▸ PROMPT:
From the line containing "Screenshot is 994x2576." to the end of the records below, output each line exactly; include both ends and nothing else.

▸ EXTRACTED DATA:
######

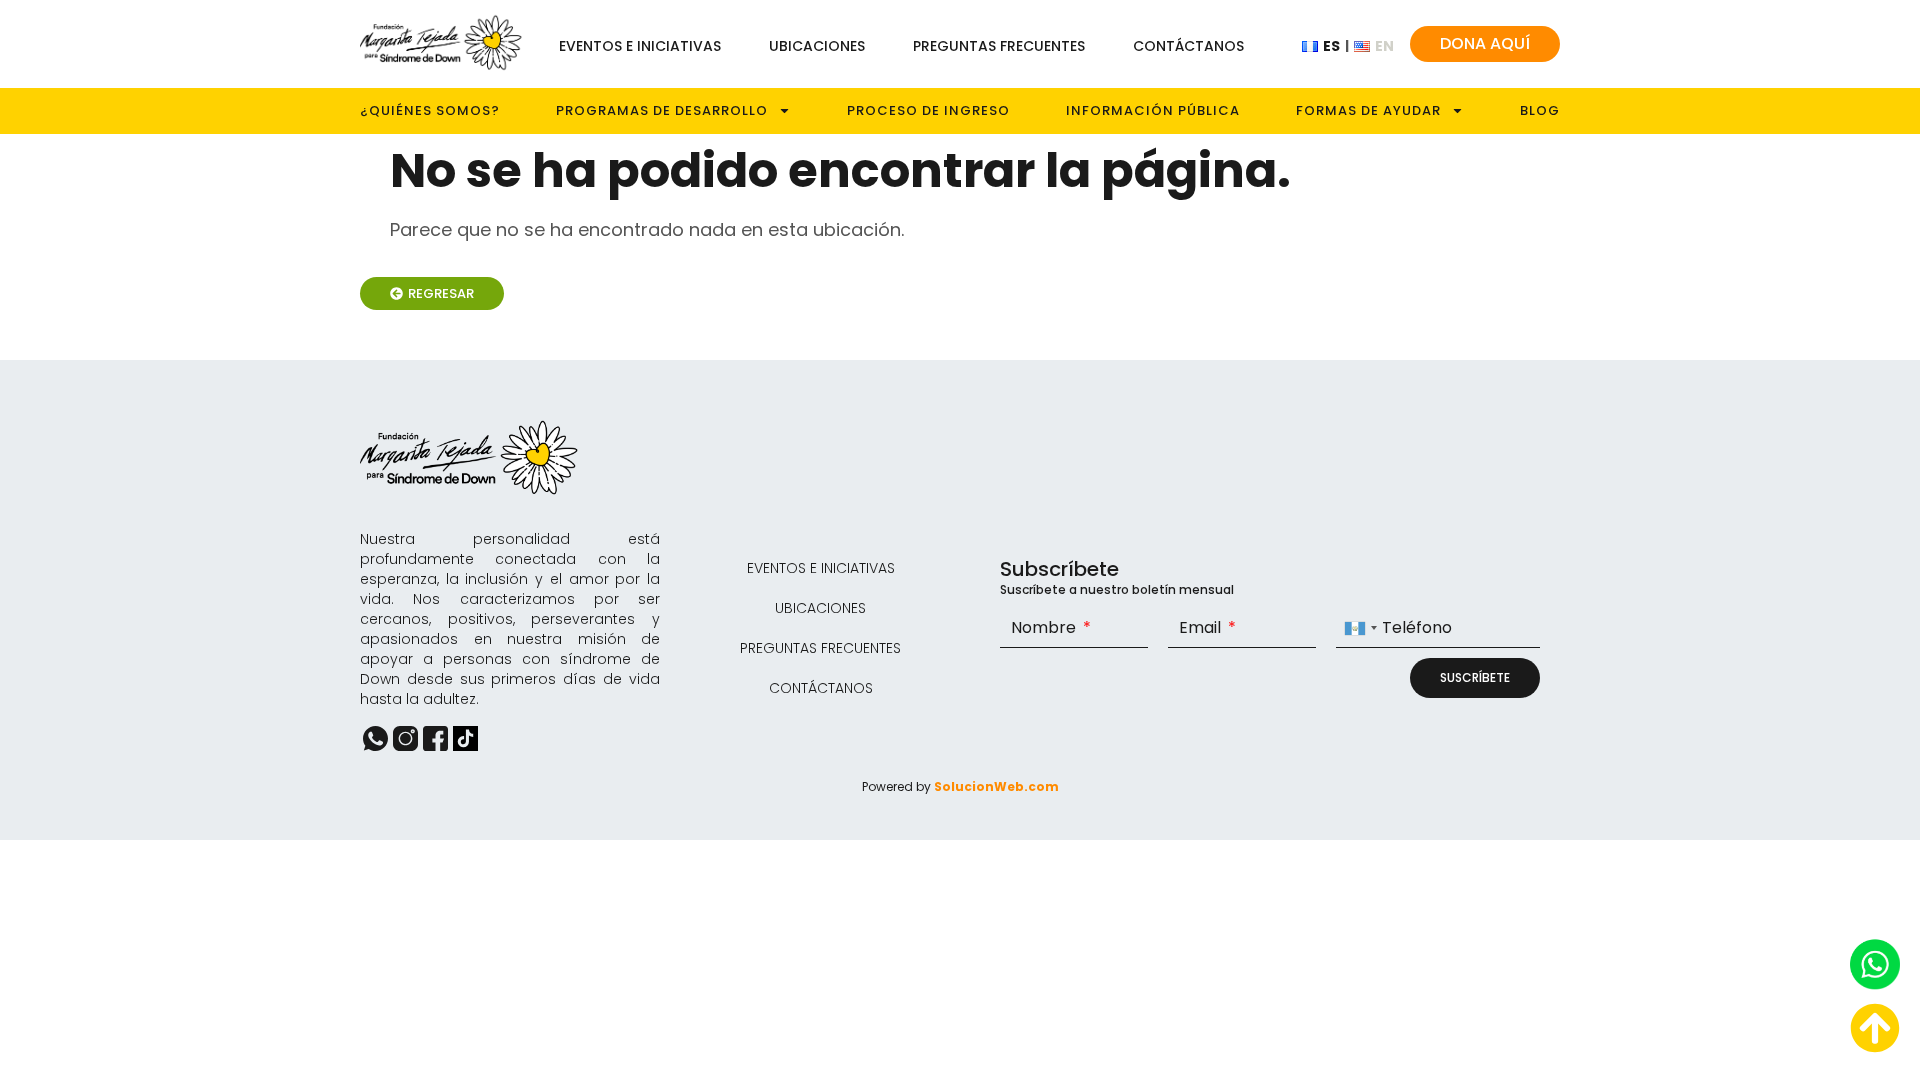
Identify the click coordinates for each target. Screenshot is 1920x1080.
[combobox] (1360, 628)
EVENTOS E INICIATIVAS (640, 46)
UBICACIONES (817, 46)
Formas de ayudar (1368, 110)
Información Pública (1153, 110)
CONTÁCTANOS (1188, 46)
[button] (432, 293)
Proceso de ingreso (928, 110)
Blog (1540, 110)
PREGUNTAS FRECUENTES (999, 46)
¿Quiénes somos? (430, 110)
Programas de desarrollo (662, 110)
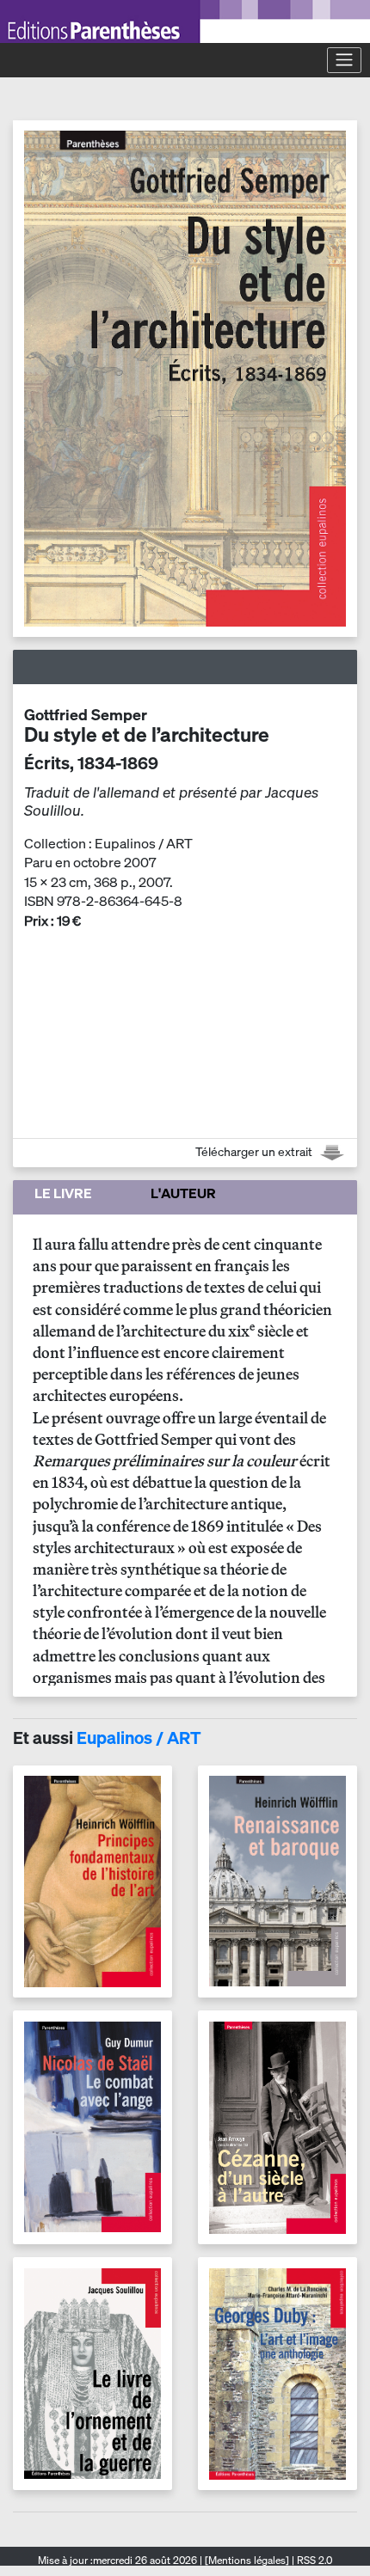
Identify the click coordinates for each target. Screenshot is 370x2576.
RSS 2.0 (313, 2560)
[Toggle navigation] (344, 60)
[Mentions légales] (247, 2560)
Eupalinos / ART (139, 1737)
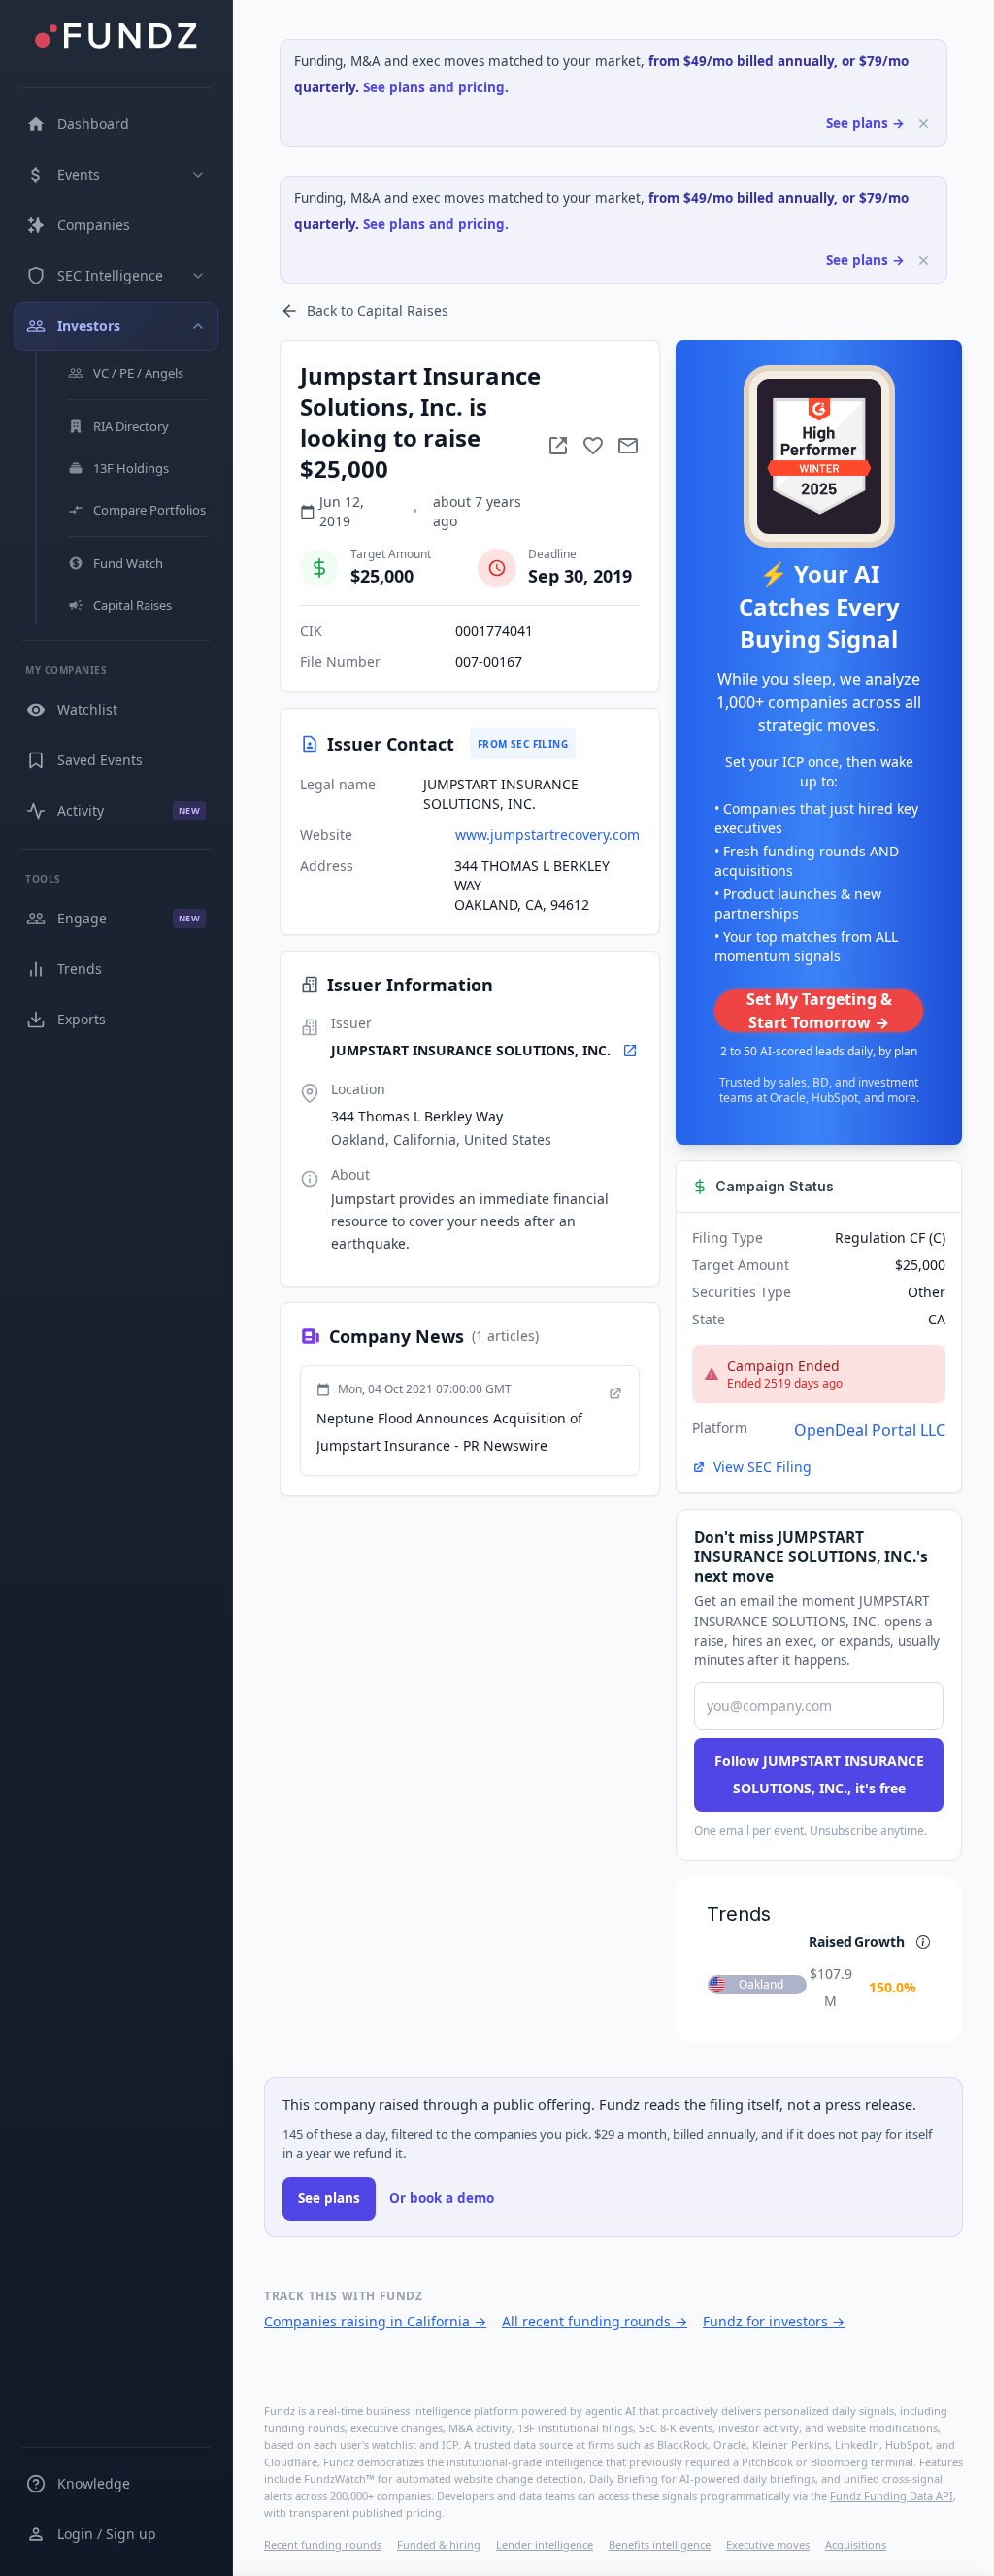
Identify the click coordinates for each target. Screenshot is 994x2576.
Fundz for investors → (774, 2321)
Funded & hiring (438, 2544)
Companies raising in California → (375, 2321)
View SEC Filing (762, 1466)
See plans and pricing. (436, 87)
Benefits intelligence (660, 2544)
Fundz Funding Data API (891, 2496)
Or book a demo (441, 2198)
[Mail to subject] (628, 445)
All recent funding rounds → (594, 2321)
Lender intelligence (544, 2544)
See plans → (865, 123)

######

▸ YOUR SOLUTION:
Identify the click coordinates for each target. Screenshot is 994x2576.
Fundz for investors → (774, 2321)
Funded & hiring (438, 2544)
Companies raising in California → (375, 2321)
View SEC Filing (762, 1466)
See plans and pricing. (436, 87)
Benefits intelligence (660, 2544)
Fundz Funding Data API (891, 2496)
Or book a demo (441, 2198)
[Mail to subject] (628, 445)
All recent funding rounds → (594, 2321)
Lender intelligence (544, 2544)
See plans → (865, 123)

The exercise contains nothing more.